(Dataset entries)
• • • • •

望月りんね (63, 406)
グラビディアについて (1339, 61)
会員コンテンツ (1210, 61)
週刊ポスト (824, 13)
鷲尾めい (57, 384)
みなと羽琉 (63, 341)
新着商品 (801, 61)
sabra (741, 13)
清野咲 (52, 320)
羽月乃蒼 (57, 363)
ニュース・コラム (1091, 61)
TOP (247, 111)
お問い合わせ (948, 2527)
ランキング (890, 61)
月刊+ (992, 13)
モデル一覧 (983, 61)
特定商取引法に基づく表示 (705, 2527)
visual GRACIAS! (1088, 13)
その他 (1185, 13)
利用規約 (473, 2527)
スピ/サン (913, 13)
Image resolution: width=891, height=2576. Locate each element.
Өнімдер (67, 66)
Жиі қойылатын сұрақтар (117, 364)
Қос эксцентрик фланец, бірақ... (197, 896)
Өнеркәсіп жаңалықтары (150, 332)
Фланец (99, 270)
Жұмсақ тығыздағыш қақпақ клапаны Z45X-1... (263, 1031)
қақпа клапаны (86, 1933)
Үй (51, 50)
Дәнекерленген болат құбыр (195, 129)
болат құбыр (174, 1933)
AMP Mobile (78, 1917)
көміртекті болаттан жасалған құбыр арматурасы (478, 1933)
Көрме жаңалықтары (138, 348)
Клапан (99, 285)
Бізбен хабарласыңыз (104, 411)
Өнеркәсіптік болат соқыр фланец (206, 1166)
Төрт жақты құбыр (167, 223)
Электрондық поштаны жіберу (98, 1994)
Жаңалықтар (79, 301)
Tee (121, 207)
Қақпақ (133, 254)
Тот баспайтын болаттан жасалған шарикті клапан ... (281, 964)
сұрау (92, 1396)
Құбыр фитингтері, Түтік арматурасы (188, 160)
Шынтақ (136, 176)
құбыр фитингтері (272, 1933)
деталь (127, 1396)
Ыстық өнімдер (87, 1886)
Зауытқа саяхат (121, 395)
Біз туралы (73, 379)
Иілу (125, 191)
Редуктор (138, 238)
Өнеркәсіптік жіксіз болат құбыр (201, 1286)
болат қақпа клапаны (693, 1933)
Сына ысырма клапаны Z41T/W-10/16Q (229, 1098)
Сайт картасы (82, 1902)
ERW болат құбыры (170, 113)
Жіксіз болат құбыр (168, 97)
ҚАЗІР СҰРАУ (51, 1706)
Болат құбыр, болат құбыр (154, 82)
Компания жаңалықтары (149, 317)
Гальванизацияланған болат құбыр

• • • • •

[Assignment] The answer should be an exact reproduction of all the entries.

[Exercise solution]
望月りんね (63, 406)
グラビディアについて (1339, 61)
会員コンテンツ (1210, 61)
週刊ポスト (824, 13)
鷲尾めい (57, 384)
みなと羽琉 (63, 341)
新着商品 (801, 61)
sabra (741, 13)
清野咲 (52, 320)
羽月乃蒼 (57, 363)
ニュース・コラム (1091, 61)
TOP (247, 111)
お問い合わせ (948, 2527)
ランキング (890, 61)
月刊+ (992, 13)
モデル一覧 (983, 61)
特定商取引法に基づく表示 (705, 2527)
visual GRACIAS! (1088, 13)
その他 (1185, 13)
利用規約 (473, 2527)
スピ/サン (913, 13)
Image resolution: width=891, height=2576. Locate each element.
Өнімдер (67, 66)
Жиі қойылатын сұрақтар (117, 364)
Қос эксцентрик фланец, бірақ... (197, 896)
Өнеркәсіп жаңалықтары (150, 332)
Фланец (99, 270)
Жұмсақ тығыздағыш қақпақ клапаны Z45X-1... (263, 1031)
қақпа клапаны (86, 1933)
Үй (51, 50)
Дәнекерленген болат құбыр (195, 129)
болат құбыр (174, 1933)
AMP Mobile (78, 1917)
көміртекті болаттан жасалған құбыр арматурасы (478, 1933)
Көрме жаңалықтары (138, 348)
Клапан (99, 285)
Бізбен хабарласыңыз (104, 411)
Өнеркәсіптік болат соқыр фланец (206, 1166)
Төрт жақты құбыр (167, 223)
Электрондық поштаны жіберу (98, 1994)
Жаңалықтар (79, 301)
Tee (121, 207)
Қақпақ (133, 254)
Тот баспайтын болаттан жасалған шарикті клапан ... (281, 964)
сұрау (92, 1396)
Құбыр фитингтері, Түтік арматурасы (188, 160)
Шынтақ (136, 176)
құбыр фитингтері (272, 1933)
деталь (127, 1396)
Ыстық өнімдер (87, 1886)
Зауытқа саяхат (121, 395)
Біз туралы (73, 379)
Иілу (125, 191)
Редуктор (138, 238)
Өнеркәсіптік жіксіз болат құбыр (201, 1286)
болат қақпа клапаны (693, 1933)
Сына ысырма клапаны Z41T/W-10/16Q (229, 1098)
Сайт картасы (82, 1902)
ERW болат құбыры (170, 113)
Жіксіз болат құбыр (168, 97)
ҚАЗІР СҰРАУ (51, 1706)
Болат құбыр, болат құбыр (154, 82)
Компания жаңалықтары (149, 317)
Гальванизацияланған болат құбыр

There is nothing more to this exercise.